La domanda che ci si pone è: da dove derivano le risorse per questa anomala, nel contesto attuale, richiesta sindacale? Ovviamente dagli extra-profitti delle banche che stanno gonfiando i bilanci del settore. E qui si apre un problema economico, oltre che etico. Questi profitti aggiuntivi provengono solo in maniera modesta da un recupero di efficienza, che vorrebbe dire in sostanza pensionamenti; ma in maniera sostanziale dalle politiche esogene della Bce. È l’aumento del tasso ufficiale di sconto che ha determinato questa situazione favorevole per i bilanci delle banche. Va da sé che siano di fronte semplicemente da una tassa di inflazione che le banche fanno pagare ai loro clienti, debitori ma anche risparmiatori. Ne sanno qualcosa i mutuatari, che hanno visto raddoppiare le rate del loro mutuo.

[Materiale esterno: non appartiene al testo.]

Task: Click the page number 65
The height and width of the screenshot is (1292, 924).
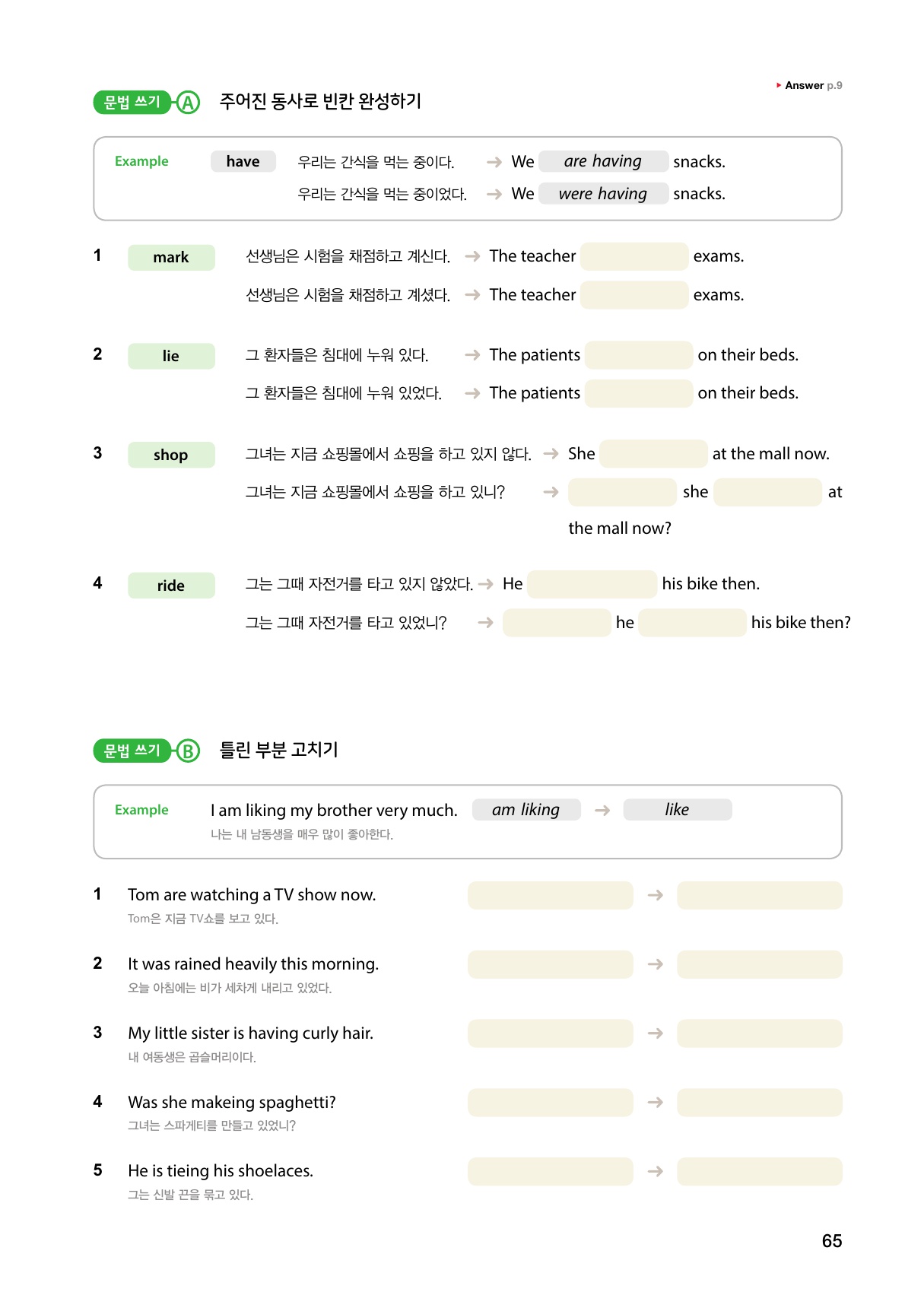Action: (832, 1241)
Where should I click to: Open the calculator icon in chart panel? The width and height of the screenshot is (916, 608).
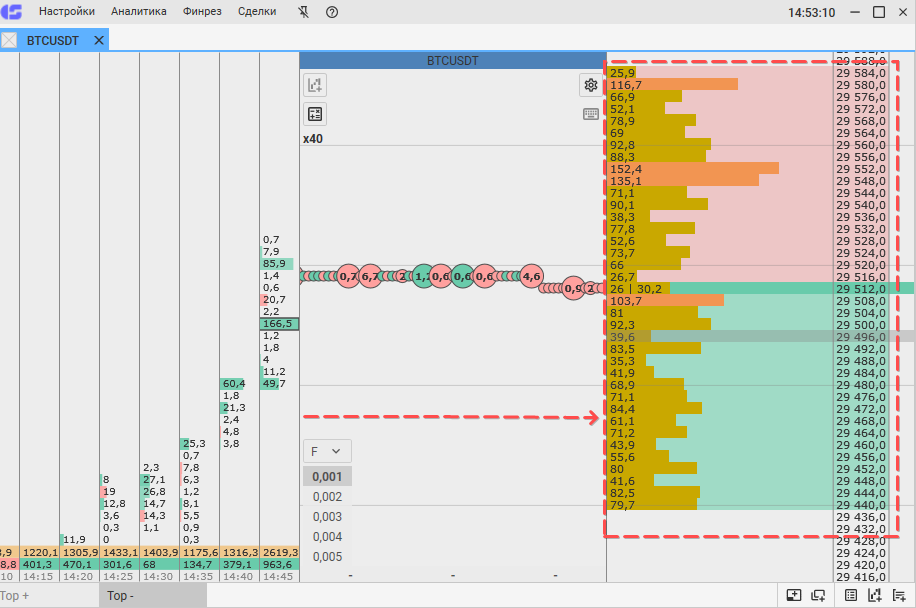pos(315,114)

Le banche hanno tranquillamente incassato questo dividendo da guerra in corso. Potevano percorrere una strada differente? Certamente, cioè quella di una maggiore efficienza economica a favore dei clienti. Non risulta infatti che il tasso di interesse sui conti correnti sia aumentato in maniera significativa. Per ottenere qualcosa in più bisogna recarsi personalmente in banca e iniziare una contrattazione a volte anche antipatica. Solo recentemente le banche stanno proponendo ai risparmiatori scelte finanziarie un po’ in linea con l’inflazione.

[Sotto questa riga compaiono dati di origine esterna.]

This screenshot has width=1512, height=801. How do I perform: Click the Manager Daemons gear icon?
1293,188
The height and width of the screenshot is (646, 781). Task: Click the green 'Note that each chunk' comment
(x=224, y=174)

Gli economisti distinguono due tipi di istituzioni economiche: quelle produttive e quelle estrattive. Le prime creano ricchezza e opportunità, le seconde si limitano semplicemente a sfruttare la loro posizione di rendita e sono parassitarie. Non c’è dubbio che le banche in questo periodo appartengano alla seconda categoria. Invece che agevolare i prestiti per famiglie e imprese, si sono limitate a riversare i maggiori oneri sui clienti, incamerando notevoli profitti. Si stanno opponendo fieramente alla tassa sacrosanta sugli extra-profitti, hanno chiamato in causa le regole di mercato per tartassare i debitori, ma si stanno dimostrando enormemente generose con i loro dipendenti.

Come sempre l’inflazione è un gioco di potere che ridisegna la distribuzione della ricchezza e fa rinascere tendenze corporative. È del tutto naturale che i bancari al rinnovo contrattuale difendano il loro potere di acquisto, presente e futuro. Tuttavia non possono pensare di essere gli unici a sottrarsi al balzello dell’inflazione e ragionare come se le loro azioni non avessero conseguenze sull’economia. Anche perché gli aumenti che loro otterranno saranno pagati semplicemente dall’aumento del tasso di interesse di chi acquista una casa oppure fa dei nuovi investimenti. Ora tentando di nuovo l’assalto al cielo con richieste molto pesanti, con conseguenze che poi ricadranno su tutti.

Comunque, se proprio non si può fare a meno, meglio dare questi svariati miliardi di costo complessivo ai lavoratori che regalarli agli azionisti ricomprando le azioni proprie. Meglio ancora però sarebbe aiutare l’economia reale con prestiti a tassi decenti e remunerando anche il risparmio, a tassi pure decenti.